**HOW TO COMPLETE THIS TASK**
A faithful copy is needed. Set down all of the data below exactly.

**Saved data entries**
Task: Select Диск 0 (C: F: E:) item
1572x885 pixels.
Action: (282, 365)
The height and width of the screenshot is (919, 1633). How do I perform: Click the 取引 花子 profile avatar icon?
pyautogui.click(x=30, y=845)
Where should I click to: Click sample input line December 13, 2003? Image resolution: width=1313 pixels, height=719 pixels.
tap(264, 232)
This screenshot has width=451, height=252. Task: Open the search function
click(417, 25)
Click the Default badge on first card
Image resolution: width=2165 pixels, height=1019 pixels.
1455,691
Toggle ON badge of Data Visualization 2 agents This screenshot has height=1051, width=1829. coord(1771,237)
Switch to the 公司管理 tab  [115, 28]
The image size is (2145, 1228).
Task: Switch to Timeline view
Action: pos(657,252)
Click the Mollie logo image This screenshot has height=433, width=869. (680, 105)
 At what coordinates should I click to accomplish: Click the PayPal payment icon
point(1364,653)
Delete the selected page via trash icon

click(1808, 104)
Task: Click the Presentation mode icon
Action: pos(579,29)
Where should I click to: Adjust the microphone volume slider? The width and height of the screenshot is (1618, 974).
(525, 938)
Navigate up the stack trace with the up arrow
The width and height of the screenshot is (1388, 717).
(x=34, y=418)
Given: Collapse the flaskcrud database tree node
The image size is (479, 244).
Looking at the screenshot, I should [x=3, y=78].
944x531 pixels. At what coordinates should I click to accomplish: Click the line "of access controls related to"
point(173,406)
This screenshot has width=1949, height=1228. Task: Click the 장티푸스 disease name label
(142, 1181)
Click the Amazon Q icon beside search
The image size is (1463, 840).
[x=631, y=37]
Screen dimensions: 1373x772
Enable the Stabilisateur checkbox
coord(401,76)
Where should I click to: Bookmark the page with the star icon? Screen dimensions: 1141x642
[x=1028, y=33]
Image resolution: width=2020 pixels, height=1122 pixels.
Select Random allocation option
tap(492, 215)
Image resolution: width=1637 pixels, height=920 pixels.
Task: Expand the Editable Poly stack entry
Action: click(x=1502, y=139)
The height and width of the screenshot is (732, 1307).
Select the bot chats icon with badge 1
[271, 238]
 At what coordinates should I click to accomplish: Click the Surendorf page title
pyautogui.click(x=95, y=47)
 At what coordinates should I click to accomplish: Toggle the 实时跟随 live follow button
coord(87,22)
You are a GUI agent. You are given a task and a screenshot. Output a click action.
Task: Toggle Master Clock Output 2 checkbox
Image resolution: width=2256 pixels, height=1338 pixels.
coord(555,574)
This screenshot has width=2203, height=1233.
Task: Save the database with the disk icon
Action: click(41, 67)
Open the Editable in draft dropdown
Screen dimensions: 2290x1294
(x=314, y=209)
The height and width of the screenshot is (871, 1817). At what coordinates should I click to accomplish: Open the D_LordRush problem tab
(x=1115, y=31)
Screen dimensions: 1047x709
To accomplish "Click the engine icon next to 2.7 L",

**EXPECTED ANSWER**
Task: Select Диск 0 (C: F: E:) item
1572x885 pixels.
Action: (282, 365)
The height and width of the screenshot is (919, 1633). How do I perform: Click the 取引 花子 profile avatar icon?
pyautogui.click(x=30, y=845)
Where should I click to: Click sample input line December 13, 2003? Image resolution: width=1313 pixels, height=719 pixels.
tap(264, 232)
This screenshot has width=451, height=252. Task: Open the search function
click(417, 25)
Click the Default badge on first card
Image resolution: width=2165 pixels, height=1019 pixels.
1455,691
Toggle ON badge of Data Visualization 2 agents This screenshot has height=1051, width=1829. coord(1771,237)
Switch to the 公司管理 tab  [115, 28]
The image size is (2145, 1228).
Task: Switch to Timeline view
Action: pos(657,252)
Click the Mollie logo image This screenshot has height=433, width=869. (680, 105)
 At what coordinates should I click to accomplish: Click the PayPal payment icon
point(1364,653)
Delete the selected page via trash icon

click(1808, 104)
Task: Click the Presentation mode icon
Action: pos(579,29)
Where should I click to: Adjust the microphone volume slider? The width and height of the screenshot is (1618, 974).
(525, 938)
Navigate up the stack trace with the up arrow
The width and height of the screenshot is (1388, 717).
(x=34, y=418)
Given: Collapse the flaskcrud database tree node
The image size is (479, 244).
Looking at the screenshot, I should [x=3, y=78].
944x531 pixels. At what coordinates should I click to accomplish: Click the line "of access controls related to"
point(173,406)
This screenshot has width=1949, height=1228. Task: Click the 장티푸스 disease name label
(142, 1181)
Click the Amazon Q icon beside search
The image size is (1463, 840).
[x=631, y=37]
Screen dimensions: 1373x772
Enable the Stabilisateur checkbox
coord(401,76)
Where should I click to: Bookmark the page with the star icon? Screen dimensions: 1141x642
[x=1028, y=33]
Image resolution: width=2020 pixels, height=1122 pixels.
Select Random allocation option
tap(492, 215)
Image resolution: width=1637 pixels, height=920 pixels.
Task: Expand the Editable Poly stack entry
Action: click(x=1502, y=139)
The height and width of the screenshot is (732, 1307).
Select the bot chats icon with badge 1
[271, 238]
 At what coordinates should I click to accomplish: Click the Surendorf page title
pyautogui.click(x=95, y=47)
 At what coordinates should I click to accomplish: Toggle the 实时跟随 live follow button
coord(87,22)
You are a GUI agent. You are given a task and a screenshot. Output a click action.
Task: Toggle Master Clock Output 2 checkbox
Image resolution: width=2256 pixels, height=1338 pixels.
coord(555,574)
This screenshot has width=2203, height=1233.
Task: Save the database with the disk icon
Action: click(41, 67)
Open the Editable in draft dropdown
Screen dimensions: 2290x1294
(x=314, y=209)
The height and width of the screenshot is (871, 1817). At what coordinates should I click to accomplish: Open the D_LordRush problem tab
(x=1115, y=31)
Screen dimensions: 1047x709
To accomplish "Click the engine icon next to 2.7 L",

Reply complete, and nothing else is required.